Ok I'm back! So I believe I've now told all my closest friends. The only people that remain are Aunt P and Uncle J and tomorrow at my bday dinner at Natachee's is when Reggie and I will tell them. Reggie's worried Uncle J will wring his neck, LOL. I also got my 1st offer for a baby shower, from J Fu which I thought was so sweet and of course I accepted! Also today my Dr. called me to schedule the genetic testing, which will be in June. I am not worried though, I just don't feel the need to worry. Reggie and I are still arguing over names too which is fun and funny.

Tuesday, May 01, 2012

So Far, Mostly Good

I am on all these pregnancy forums such as TheBump.com, Babycenter.com and there's lots of informative and interesting reading there. It seems so far I'm lucky in that I don't have a lot of the problems that other December expectant moms are having (Dec. 2012 meaning we're all about 5-9 weeks pregnant right now). I don't have trouble eating (though I do feel myself getting pickier and pickier about what TO eat), I'm not as fatigued as a lot of them sound (though yes, I am definitely tired a lot, but then I was tired before what with my crazy schedule), I don't have chills (though I certainly am cold[er] all the time), no throwing up, no discharges, no weird back pains, my prenatal vitamins aren't making me sick, and there's more I feel lucky to not be experiencing.

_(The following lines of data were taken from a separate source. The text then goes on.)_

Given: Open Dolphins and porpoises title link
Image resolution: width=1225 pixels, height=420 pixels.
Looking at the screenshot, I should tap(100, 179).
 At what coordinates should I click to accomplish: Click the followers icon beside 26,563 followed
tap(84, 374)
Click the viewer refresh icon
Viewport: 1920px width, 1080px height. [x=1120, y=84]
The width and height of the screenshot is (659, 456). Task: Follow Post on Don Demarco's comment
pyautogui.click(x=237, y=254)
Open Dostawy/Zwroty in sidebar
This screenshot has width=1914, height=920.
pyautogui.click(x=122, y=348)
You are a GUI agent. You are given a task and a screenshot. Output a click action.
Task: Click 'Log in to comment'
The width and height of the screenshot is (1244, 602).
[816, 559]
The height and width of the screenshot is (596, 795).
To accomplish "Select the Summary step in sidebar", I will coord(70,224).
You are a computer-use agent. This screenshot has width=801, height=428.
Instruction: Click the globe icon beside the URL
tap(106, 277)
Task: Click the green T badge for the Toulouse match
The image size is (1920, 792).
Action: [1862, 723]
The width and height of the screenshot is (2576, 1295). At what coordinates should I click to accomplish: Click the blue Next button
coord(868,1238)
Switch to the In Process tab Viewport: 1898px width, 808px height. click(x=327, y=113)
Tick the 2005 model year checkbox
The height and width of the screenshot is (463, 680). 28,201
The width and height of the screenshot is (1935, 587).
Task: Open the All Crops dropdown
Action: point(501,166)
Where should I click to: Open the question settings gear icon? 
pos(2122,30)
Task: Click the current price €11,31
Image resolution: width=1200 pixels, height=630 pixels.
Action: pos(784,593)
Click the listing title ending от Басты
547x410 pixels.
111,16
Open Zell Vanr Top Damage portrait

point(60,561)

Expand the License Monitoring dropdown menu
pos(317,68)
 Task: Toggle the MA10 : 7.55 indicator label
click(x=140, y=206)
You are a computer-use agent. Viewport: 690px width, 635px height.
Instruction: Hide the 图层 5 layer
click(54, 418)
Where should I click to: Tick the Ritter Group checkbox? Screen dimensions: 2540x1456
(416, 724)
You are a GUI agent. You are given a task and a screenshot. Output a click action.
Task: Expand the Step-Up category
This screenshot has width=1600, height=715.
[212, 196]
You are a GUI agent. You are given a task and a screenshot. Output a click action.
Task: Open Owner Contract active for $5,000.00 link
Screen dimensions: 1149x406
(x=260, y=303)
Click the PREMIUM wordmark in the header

Last nite I got home from Atascocita ~8:30p, I finished off the meatloaf w/a salad and yummy garlic bread, lay down on the couch fully intending to just chill for a 1/2 hour or so before getting up to do laundry, practice, etc., but no, my body had other plans. I passed out on the couch and finally woke up around 2am to go upstairs to bed. Today I had some delicious Honey Nut Cheerios for b-fast but at lunch the only thing I could tolerate the thought of was a cheeseburger/fries. Not my fave salad, not pasta, nothing sounded good but burger/fries so I got it and it was awesome. The baby also made me buy her a brownie parfait LOL but I still haven't eaten that b/c I'm so full still.

Took a pic of my bare tummy in profile today. Reggie needs to help me with this monthly tummy foto project, which he's agreed to do. Gig tonite and I'm already tired thinking of it. I hate the smoky bars and am trying to sit as far away from smokers as possible. Thank God in heaven I get to work from home this Friday and have Thursday nite off. I've asked Reggie to go for a bike ride or walk/run w/me. I gotta keep up the exercise, it'll help me be strong in labor.